One of Craig’s outstanding qualities as a scholar is his gift for vivid portraiture. In contrast to the revisionist approach, Craig emphasizes the role of personality and character in history. Indeed, in his view, these are the forces which in the main have determined the course of contemporary German history. Thus, Craig writes of William II that he “had as much intelligence as any European sovereign and more than most, but his lack of discipline, his self-indulgence, his overdeveloped sense of theater, and his fundamental misreading of history prevented him from putting it to effective use. . . .” And of Hitler, in a scarcely veiled critique of the revisionist school’s continuity thesis, Craig writes: “Both the grandiose barbarism of his political vision and the moral emptiness of his character make it impossible to compare him in any meaningful way with any other German leader.
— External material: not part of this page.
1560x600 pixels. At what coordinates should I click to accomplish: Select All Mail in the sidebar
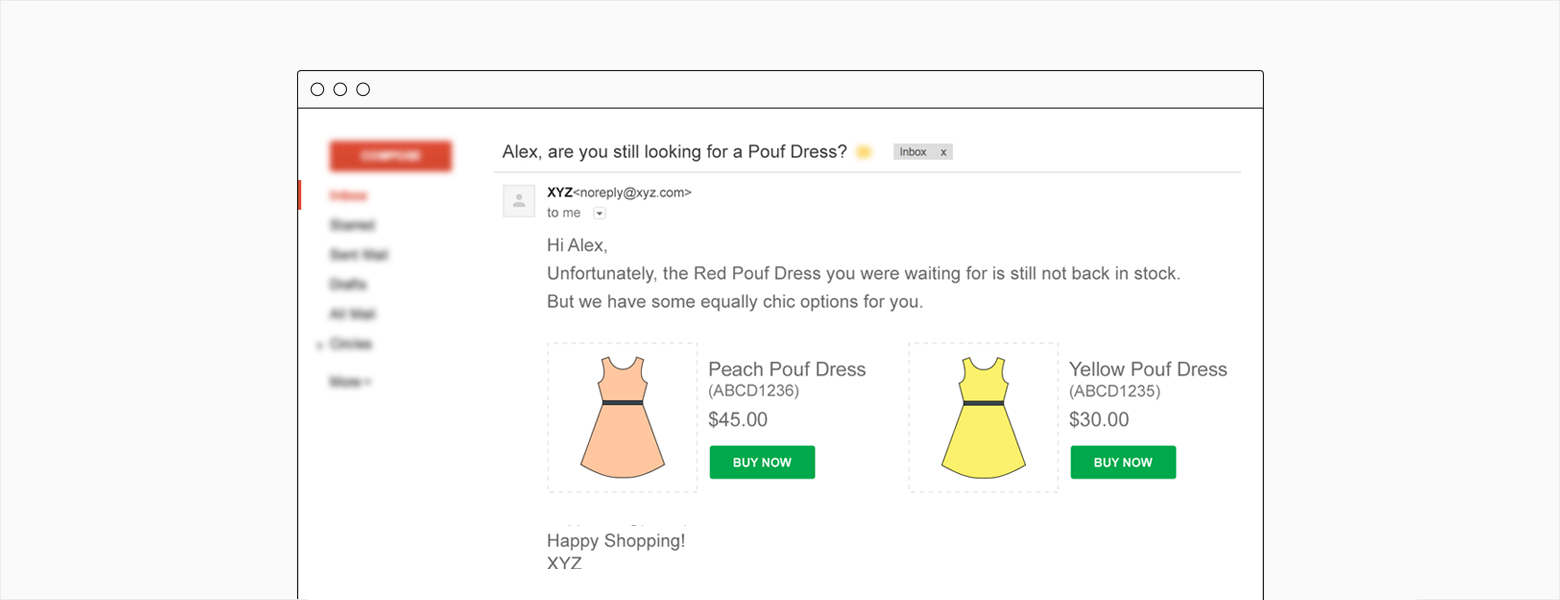(x=350, y=314)
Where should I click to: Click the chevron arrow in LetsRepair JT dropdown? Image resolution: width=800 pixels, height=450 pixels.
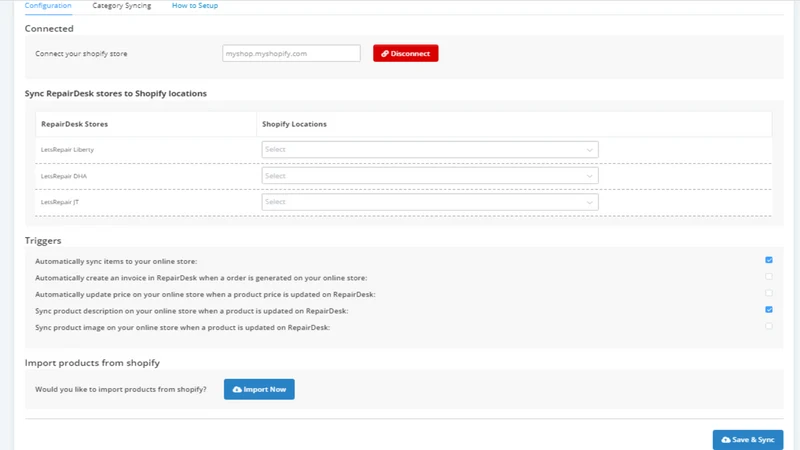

He stands alone.”
In addition to his gift for portraiture, Craig also has the subtle ability to elucidate the connections among characters on the political stage and the larger context in which Germany functions as a nation. Craig is as sensitive as Calleo to the geopolitical constraints on Germany—his superb chapter on “Party Politics and Foreign Policy” chronicles and analyzes the fateful course of the Weimar Republic in the international arena—but unlike Calleo he is attentive to the elements of personal responsibility political choice, and even random chance which are ignored by those who analyze Germany’s fate as though it were predetermined from the outset.
It is regrettable that Craig does not directly engage the revisionist school in this book (and surprising, incidentally, that he fails to mention the Hitler-Stalin pact). Still, these thirty chapters offer inviting evidence of the distance between the two schools on the essential questions posed by historical analysis.
In all, Germany 1866-1945 should satisfy some of the still undiminished passion of Americans for works dealing with the tragic but fascinating course of contemporary German history.